Lasciare i combustibili fossili e iniziare il passaggio alle fonti di energia alternativa, impostare politiche di sviluppo che guardino alla tutela dell'ambiente. Questo chiedono i tanti che sono riuniti qui, certi di parlare a nome di milioni di coetanei. Gli studenti dei due licei hanno partecipato all'ideazione dell'installazione sono emozionati. Arrivano le 18, inizia il conto alla rovescia, si grida a squarciagola. Le luci si accendono, le parole prendono forma, c’è un attimo di silenzio “Switch off the climate crisis - Switch on the energy future”: spegniamo la crisi climatica e accendiamo l'energia del futuro, è il monito che arriva nell’etere. L'impressione è che stavolta sia qualcosa di più di una speranza!
La mattina del 15 febbraio l'appuntamento è alla stazione metro di Rebibbia. Bisogna completare il murale di 100 metri quadrati dipinto dallo street artist Luogo Comune, prendere pennelli e colori, poi ciascuno lascerà impressa sul muro una parola, un dono da lasciare ai migliaia di passeggeri che ogni giorno attraversano Rebibbia. È l'arte che parla alle persone, come spiega Jessica, 28 anni, di San Benedetto del Po.
«Abbiamo scelto di farci sentire in questo modo, perché l'arte ci aiuta a lanciare un messaggio più diretto e può raggiungere persone di età diverse».
Al centro del murale sono rappresentate due donne nell’atto di parlare e un megafono da cui escono simboli che fanno pensare a un futuro più pulito.
«È una metafora dell'energia del cambiamento, quella delle nuove generazioni che stanno cercando di modificare le cose. Li ho osservati oggi, sono entusiasti, decisi, non si lasciano intimorire dagli adulti né dalle istituzioni. Ho visto una partecipazione e una passione autentiche» spiega Luogo Comune.

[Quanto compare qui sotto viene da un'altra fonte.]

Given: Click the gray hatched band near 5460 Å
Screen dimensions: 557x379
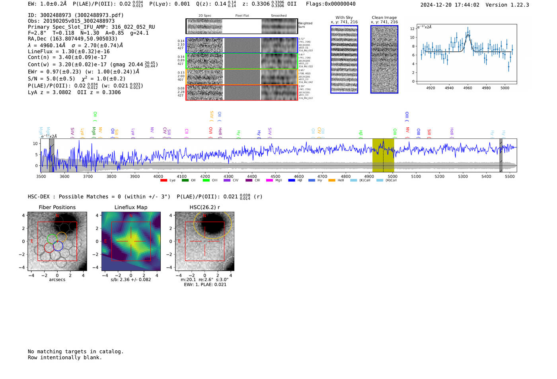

Ai 100 è stato affidato un compito: completare l'opera dipingendo le parole che secondo loro rappresentano un domani più sostenibile. «Hanno scelto “consapevolezza”, “futuro”, “ripartenza”, “ora”, “speranza”, in italiano e in inglese, c’è anche una parola in russo», racconta l’artista. «La parola che avrei detto io? Avrei usato “tempo”, perché tempo ne abbiamo poco. Hanno ragione questi giovani, bisogna sbrigarsi».

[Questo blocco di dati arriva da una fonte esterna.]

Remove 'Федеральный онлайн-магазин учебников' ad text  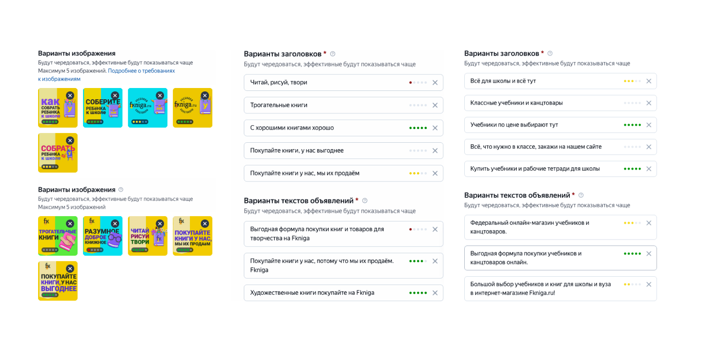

L'opera di Rebibbia è stata realizzata con la collaborazione di Yourban 2030, associazione no profit che si dedica ai temi dell’ambiente e della sostenibilità attraverso l’arte e le nuove tecnologie green, e ha coinvolto per Coop Luogo Comune. Lo street artist ha utilizzato pittura mangia-smog in grado di eliminare l’inquinamento di circa 24 auto a benzina euro 6 al giorno.
«Non è la prima volta che realizzo un disegno a tema ambientale. Come tutte le persone di questa generazione avverto l'urgenza e l'importanza di questa tematica. Sono felice di avere fatto questa esperienza. Il mio lavoro è questo: raccontare per immagini, disegnare un messaggio che resti a chi si trova a passare in quel luogo, perché si interroghi su certi temi. Mi auguro che accada anche anche questa volta».
Mentre una squadra di attivisti dipinge, un'altra ripulisce l'intera area della stazione metro. Si imbiancano muri e si spazzano via i rifiuti, anche questo un gesto a metà tra il concreto e il simbolico: se si vogliono cambiare le cose c'è bisogno che ognuno faccia qualcosa.